We've continued to feel so much love from our good neighbors. I seem to do okay maneuvering around in the kitchen on my scooter and crutches, but we've so appreciated the thoughtful and yummy food offerings these friends have brought in. Just having a big tray of vegetables, dip, and hummus at the ready. The fruit salsa and cinnamon chips eleven year old Cosette wanted (her former babysitter) Jane to enjoy, or Jamie bringing over a tray of cheeses and crackers and grapes, or using Trudy's beautiful loaf of wheat bread to make the boys (taking a break from the Legos this rainy, wet day) some some grilled cheese sandwiches for lunch.
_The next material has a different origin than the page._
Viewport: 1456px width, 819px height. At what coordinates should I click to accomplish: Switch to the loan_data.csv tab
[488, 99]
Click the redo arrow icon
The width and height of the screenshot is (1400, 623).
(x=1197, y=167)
I can't tell you just how nice it is to feel so cared for this way.
Eliza is getting ready to start her children's art classes this week, Sam's friends are spending a lot of time here (they went on a campout together last night), and Gary and Isaac just went off together for ice cream. Oh, and Gary went back for a second interview yesterday for his dream job.
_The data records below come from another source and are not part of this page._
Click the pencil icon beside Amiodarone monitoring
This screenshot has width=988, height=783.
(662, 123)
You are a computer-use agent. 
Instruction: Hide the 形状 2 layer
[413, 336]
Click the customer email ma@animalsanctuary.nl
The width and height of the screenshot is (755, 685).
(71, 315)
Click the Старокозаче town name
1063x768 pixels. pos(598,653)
I made this Sunday when everyone was at church and I was here with Jane. I think with all the stress-- chocolate, mint, and coconut met the need. (If you know what I mean.)
Okay, along the lines of "needing a lift", I've needed one. Oh, how I've needed one. My increasingly graying hair was... shall I say... kind of shocking to Gary and Jane after not seeing me in real life for so long. Well, Jane gently and encouragingly convinced me to just go for it, have fun, and explore the world of color. I know, I know, I was so adamant and almost militant how I accepted my hair just the way it was. I embraced my gray. But lately, I've felt a pull toward change. Every time I've looked in the mirror, the first thoughts have been "gray = old".
So this afternoon, I snuck away for a couple of hours and took the plunge. If you can believe it, this was my first (professional) experience getting my hair colored. Excited, yet nervous at the same time. All I can say right now is how much I absolutely adore the way my hair looks.
I feel young. I feel fresh. I feel happy. And I definitely feel a lift.